#### [Aim of the task]
Each line of the material must be reproduced exactly; pictures stay out.

....

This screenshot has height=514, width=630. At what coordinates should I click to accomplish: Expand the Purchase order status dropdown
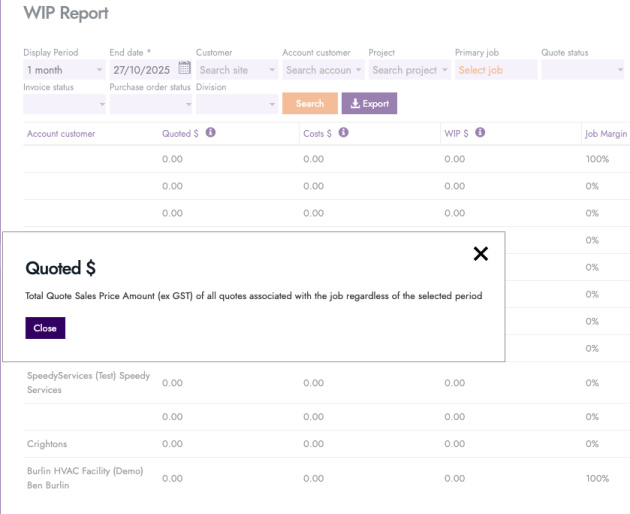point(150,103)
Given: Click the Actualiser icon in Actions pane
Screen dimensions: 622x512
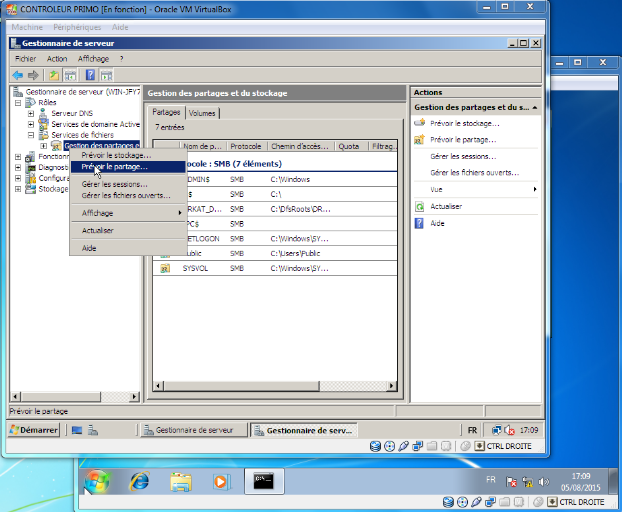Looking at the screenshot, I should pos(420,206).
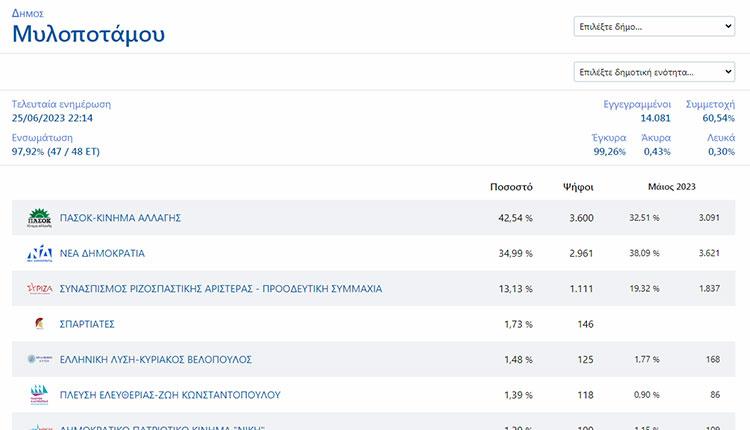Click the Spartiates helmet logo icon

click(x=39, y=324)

....

#### [Output for this task]
This screenshot has height=514, width=630. At what coordinates should I click to accomplish: Expand the Purchase order status dropdown
point(150,103)
Given: Click the Actualiser icon in Actions pane
Screen dimensions: 622x512
Looking at the screenshot, I should pos(420,206).
Click the Spartiates helmet logo icon

click(x=39, y=324)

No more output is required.